STANDARD: Was verhindert Resonanzverhältnisse in der Schule?

Rosa: Resonanz in der Schule ist dadurch gefährdet, dass Kinder und Jugendliche ganz bestimmte Dinge lernen und können müssen. Das führt zu einem Unterricht, in dem strikt zwischen richtig und falsch unterschieden wird. Der Lehrer stellt eine Frage und will die richtige Antwort hören. In so einem Unterricht, der immer etwas mit Eintrichtern und Abrichten zu tun hat, wird die Stimme des Kindes weder gefragt noch gesucht. Dieser Unterricht zielt nicht darauf ab, dass die Kinder eine eigene Position und ein Verhältnis zum Gegenstand entwickeln, sondern dass sie "das Richtige" können.

STANDARD: Dazu gibt es seit längerem einen Gegentrend: Da sollen Schüler selbst entscheiden, was sie wann interessiert.
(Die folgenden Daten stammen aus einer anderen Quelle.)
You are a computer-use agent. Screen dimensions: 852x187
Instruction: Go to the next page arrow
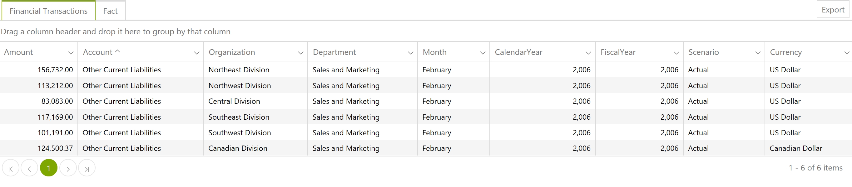(68, 168)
Besser?

Rosa: In dieser Idee fungiert die Lehrerin oder der Lehrer nur mehr als Mediator, falls die Schüler Hilfe brauchen, ansonsten dürfen diese frei entscheiden, was sie wie ausprobieren. Ich glaube, dass auch das Resonanzverhältnisse verhindert. Denn eine Sache beginnt nicht von sich aus zu uns zu sprechen. Nehmen Sie ein Kind, das zum ersten Mal vor einer Geige steht. Es zupft vielleicht ein wenig daran herum und hat ansonsten das Gefühl: Das sagt mir nichts. Auch eine physikalische Formel oder ein Gedicht sagen einem Kind zunächst nichts. Es ist Aufgabe des Lehrers, diese Dinge zum Klingen zu bringen. Sie müssen Kindern vermitteln: Das kann für dich interessant werden. Wenn Schüler selbst entscheiden, wann sie was tun, dann bleiben sie bei dem, was sie immer tun.
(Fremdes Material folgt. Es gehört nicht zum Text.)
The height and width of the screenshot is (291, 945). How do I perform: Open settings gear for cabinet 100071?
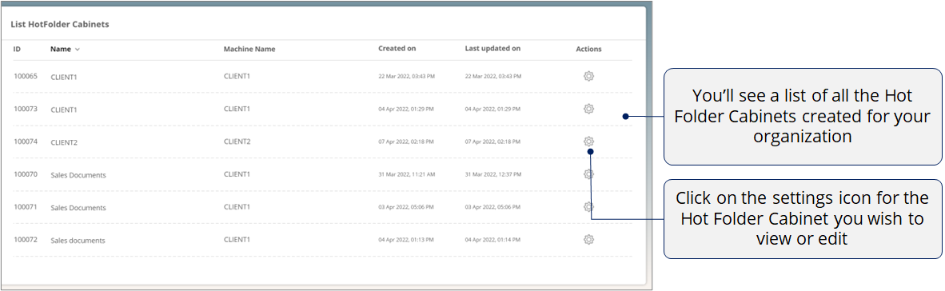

STANDARD: Was halten Sie in diesem Zusammenhang von Noten?

Rosa: Ich würde sie nicht aus der Schule verbannen. Denn vor der Bereitschaft, sich auf etwas einzulassen, kommt oft ein Moment des Schiebens. Der Wert mancher sozialer Praxen leuchtet einem erst ein, wenn man sich länger darauf eingelassen hat. Geige spielen wäre wieder mein bildungsbürgerlich geprägtes Beispiel. So ist es aber auch mit Gedichten und physikalischen Formeln. Die Schule sollte einen Rahmen schaffen, der es ermöglicht, sich vertrauensvoll und mit der nötigen Offenheit auf eine Sache einzulassen, die ihre Resonanzqualität erst langfristig enthüllt.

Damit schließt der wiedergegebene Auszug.